## GIVEN EXERCISE
Rewrite the lines below as a numbered list, omitting blank lines and leaving the pictures out.

## SUPPLIED RECORDS

*****

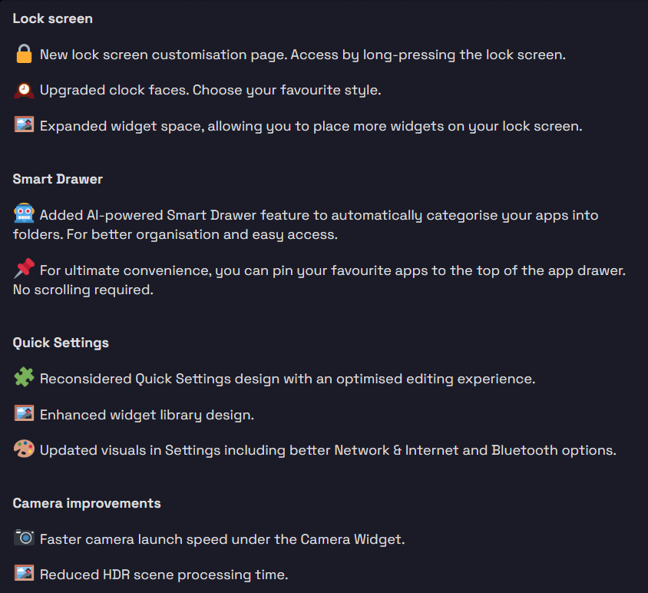Click the Smart Drawer heading

58,179
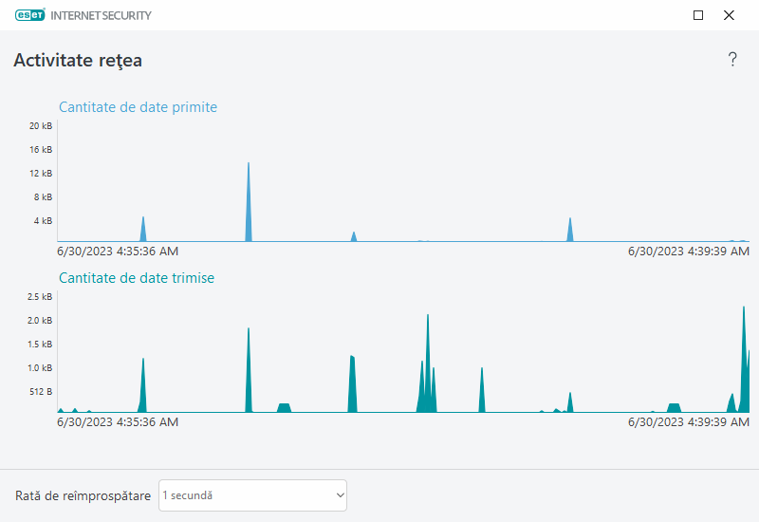
Task: Open the refresh rate dropdown showing 1 secundă
Action: pyautogui.click(x=252, y=495)
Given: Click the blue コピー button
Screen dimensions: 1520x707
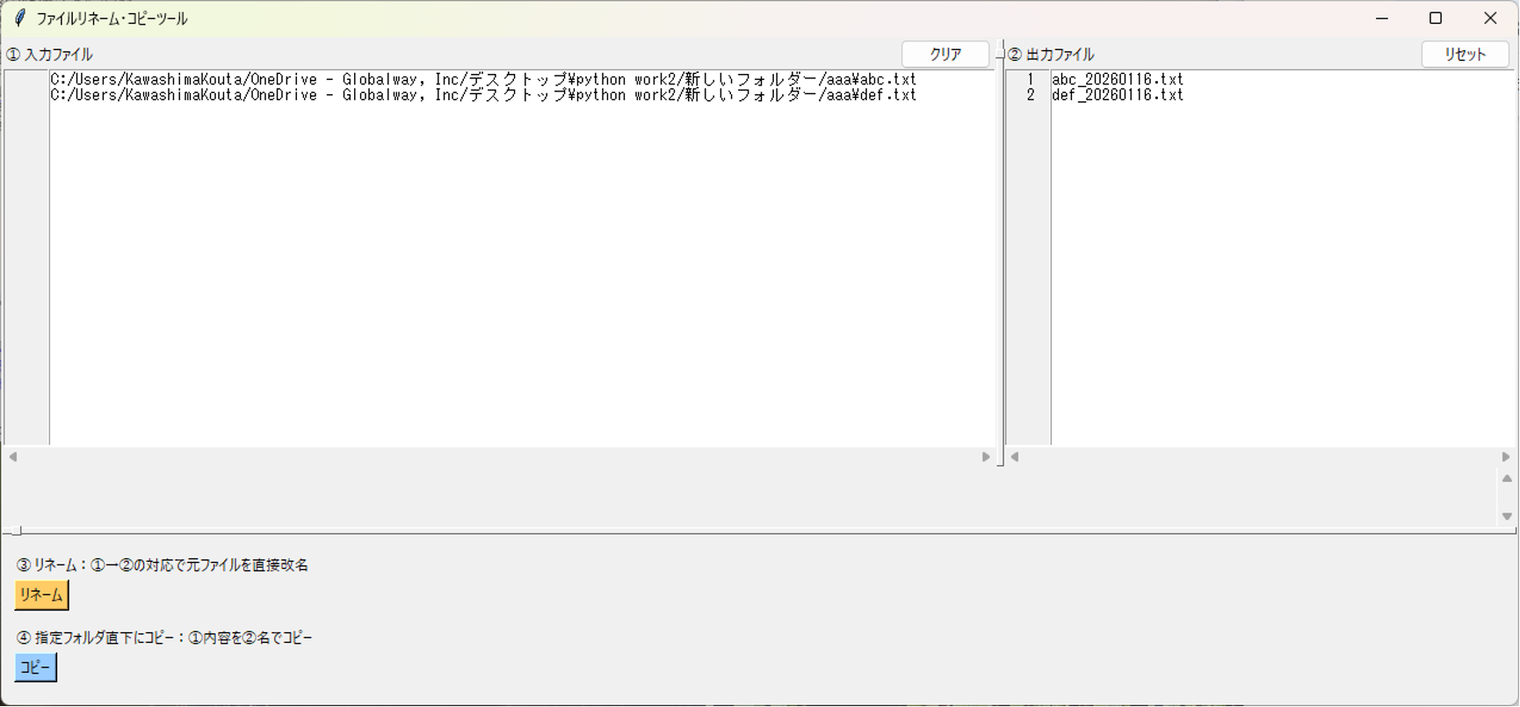Looking at the screenshot, I should (35, 667).
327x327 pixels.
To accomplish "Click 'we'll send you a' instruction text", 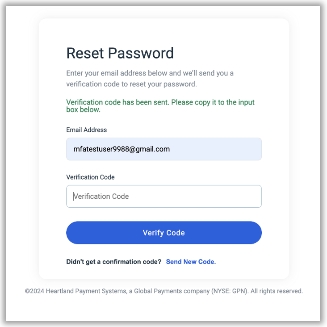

*****

## WRITTEN SOLUTION
1. Click the Smart Drawer heading
2. 58,179
3. Task: Open the refresh rate dropdown showing 1 secundă
4. Action: pyautogui.click(x=252, y=495)
5. Given: Click the blue コピー button
6. Screen dimensions: 1520x707
7. Looking at the screenshot, I should (35, 667).
8. 327x327 pixels.
9. To accomplish "Click 'we'll send you a' instruction text", 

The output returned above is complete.